Written exercise a =>
Answer these questions about the forum thread on Form 80:
(i) What does the first post say one should check before deciding what is best?
(ii) Instead of front-loading all documents, what did that poster do?
(iii) On what date did ozzzy post?

Extract provided =>
Guys!! My humble request, let's give the benefit of doubt to every forum member. Everyone is trying to express their thoughts as honestly and with whatever experience and knowledge they have. The best thing one can do is check 2 or 3 threads in the forum and some historical information, before deciding on what is best for them.

Having said this, I have to agree that form 80 is not mandatory. So many folks in this forum have reported that they have got grants without form 80. I myself didn't front load all documents but waited till the CO reached out for additional documents. At the same time, it would be great if we do not point fingers at each other. All of us are learning here and let's keep things as simple as we can.


----------



## ozzzy (Aug 1, 2018)

*Form 80*

Based on what they ask if they ask form 80?



jelli-kallu said:


> Guys!! My humble request, let's give the benefit of doubt to every forum member. Everyone is trying to express their thoughts as honestly and with whatever experience and knowledge they have. The best thing one can do is check 2 or 3 threads in the forum and some historical information, before deciding on what is best for them.

Written exercise b => In the records, lay out everything from the line containing "Open the Calendar Item tab" down to the end of the records as a JSON list of strings, one per line, skipping blank lines. Leave the pictures out.

(Item-finding records)
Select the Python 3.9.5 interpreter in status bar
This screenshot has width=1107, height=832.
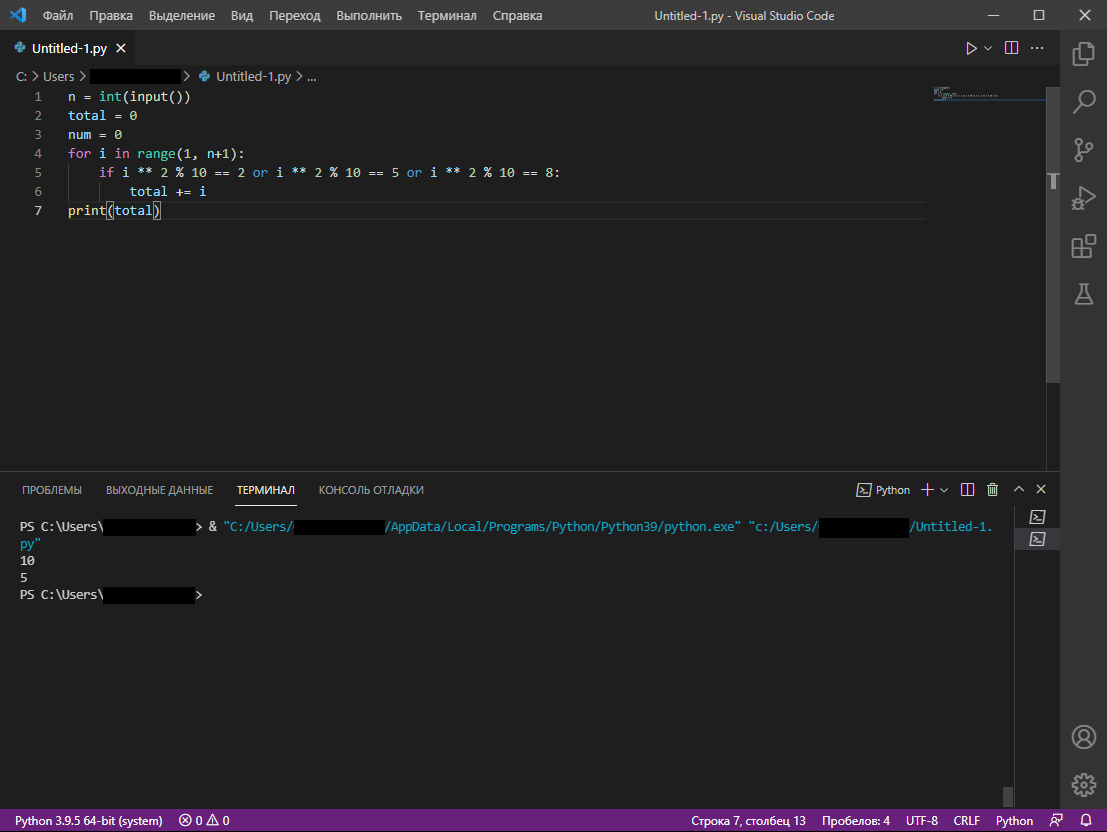pyautogui.click(x=88, y=820)
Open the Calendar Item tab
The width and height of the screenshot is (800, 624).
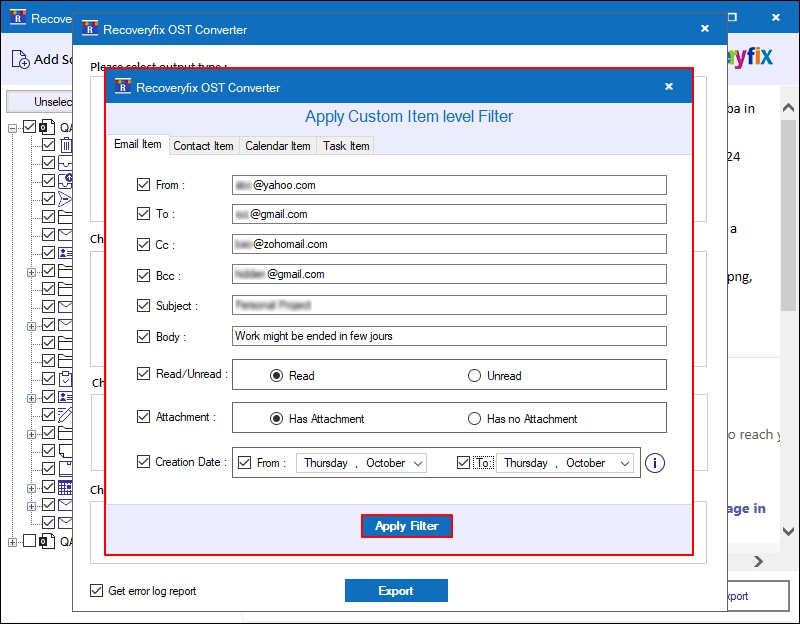tap(278, 146)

Written response a =>
(i) 2 or 3 threads in the forum and some historical information.
(ii) Waited till the CO reached out for additional documents.
(iii) Aug 1, 2018.

Written response b =>
[
  "Open the Calendar Item tab",
  "The width and height of the screenshot is (800, 624).",
  "tap(278, 146)"
]